(PASSAGE PROVIDED):
Fringe Box



Ockhamite Diary: When Churchill Joined the Mafia & A Prophet Made a Profit

Published on: 18 Nov, 2022
Updated on: 20 Nov, 2022

A sidelong glance at the world from Tony Edwards…

Winston who?

I wasn’t surprised to read this week that while well over half of Britain’s over 65s admire Winston Churchill, only 20 per cent of our 18-to-24-year-olds have a positive view of the man who made a stand against Hitler and defeated Fascism.

Chris McGovern, chairman of the Campaign for Real Education and an advisor to the Department of Education, wasn’t surprised either. He says it’s because the schools curriculum no longer requires the teaching of Winston Churchill or WWI or WWII so it’s “a victory for the mob.”

Bust of Sir Winston at The Savoy

Despite being voted the greatest Briton of all time just twenty years ago, Churchill has since been all but air-brushed out of the history books – as demonstrated at a press reception I staged in the Pinafore Room at the Savoy a short while back.

An ‘Ali G’ look-alike turned-up from a youth TV network, completely ignored the jeans I was promoting and focussed, instead, on a bronze bust of the great man, on a pedestal, in the far corner of the room.

Marlo Brando in The Godfather

“Ee’s an actor – right?” declared the young man, patting Sir Winston on the head. “I know ee’s face from in da movies, innit.”

There was a short pause for thought before a look of recognition dawdled across his face. “For real,” he said. “Ee woz dat heavy dude in Da Godfather.”

Yeah, right. Easy to get confused. Churchill and Brando’s Don Corleoni both smoked Havana cigars.

(WORK TASK 1): In the diary column about Churchill, what share of Britain's 18-to-24-year-olds have a positive view of him?
(WORK TASK 2): Write the next part of the Churchill diary column, starting after its final sentence.

(DATA SEGMENT):
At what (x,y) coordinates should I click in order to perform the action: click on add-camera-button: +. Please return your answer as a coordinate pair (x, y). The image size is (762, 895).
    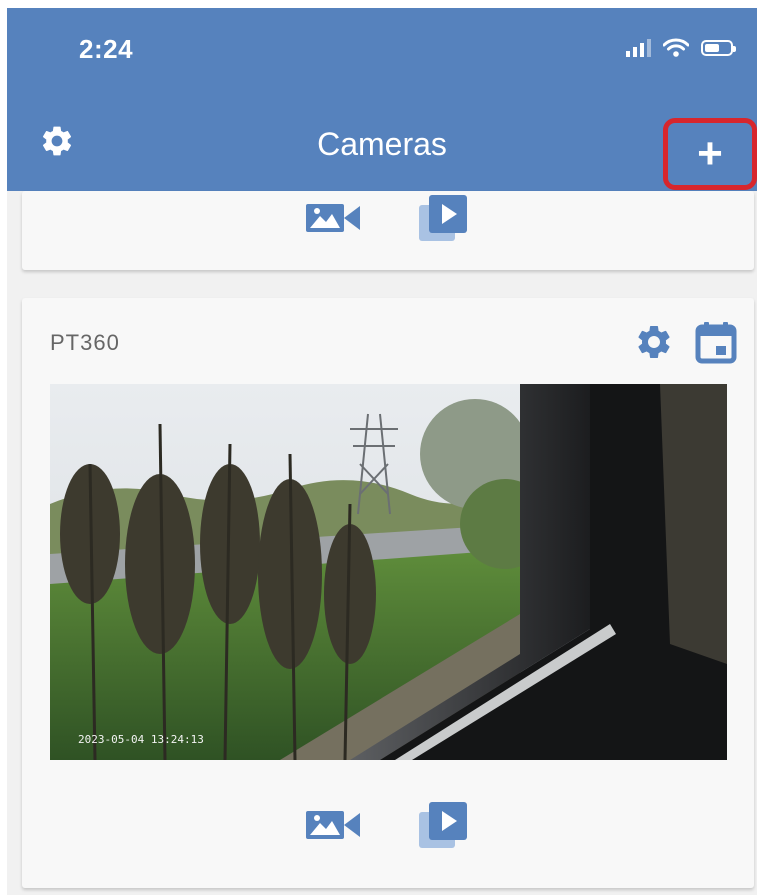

(ANSWER AREA 1): Only 20 percent.

(ANSWER AREA 2):
Second-hand profits for a book about a prophet

Second-hand copies of a novel I penned nearly twenty years ago – and has been out of print for the past few years – are currently fetching more than ten times their original cover price of £6-99p in the USA.

Worth ten times more second hand

That may sound like very good news but it’s not – trust me. Authors only receive a royalty fee for their books when they’re first sold. They receive nothing at all when they are re-sold in the second-hand book market.

The novel in question is called Wilson Lacigam’s Bentley. It tells the tale of a property developer who is persuaded to fund a PR campaign to launch a modern-day Messiah to a world in which prefabricated fame is the key to celebrity stardom and where prophets compete with pop stars for popularity.

The book, which attempts to explain the universal rules of life and death, has become something of a mini cult in parts of America. But if I’d known its second-hand value was going to rocket to these ridiculous levels, I’d have invested in a couple of thousand copies at £6.99p, hot off the press, put them in storage for twenty years and then sold them, second-hand, for a whopping 1,000 per cent profit.

The political jungle

Yvette Cooper wore her ‘disgusted-of-Tunbridge-Wells’ face again last week as she did the rounds of the TV studios to slag-off Matt Hancock for joining the jungle inmates on I’m a Celebrity. She says he should make up his mind if he’s an MP or a national joke.

Personally, I think he’s managed to combine both roles quite well so far, while Pixie Cooper seems unable even to decide on the definition of a woman. “I’m not going down that rabbit hole,” she repeatedly tells the press when asked. (No – I’m not sure what she means by that either.)

Meanwhile, I can exclusively reveal that Matt is leaving the jungle for an urgent dental appointment in Harley Street – where he’ll be having a wisdom tooth put in.

Rishi’s mystery digit

I’m worried about Rishi Sunak. It’s not just that his name is an anagram of Hi-risk Anus or that, at 5’-7”, our new leader is precisely the same height as some other world leaders like Emmanuel Macron, Vladimir Putin, Kim Jong Un and Ukraine’s Volodymir Zelensky. That could simply be a coincidence.

I’m not even unduly concerned that the PM always wears dark Savile Row suits with the trousers at half-mast, showing off the £490 Prada shoes, or that he parts his hair on the left. Lots of seriously rich men have expensive tastes and opt for a left parting.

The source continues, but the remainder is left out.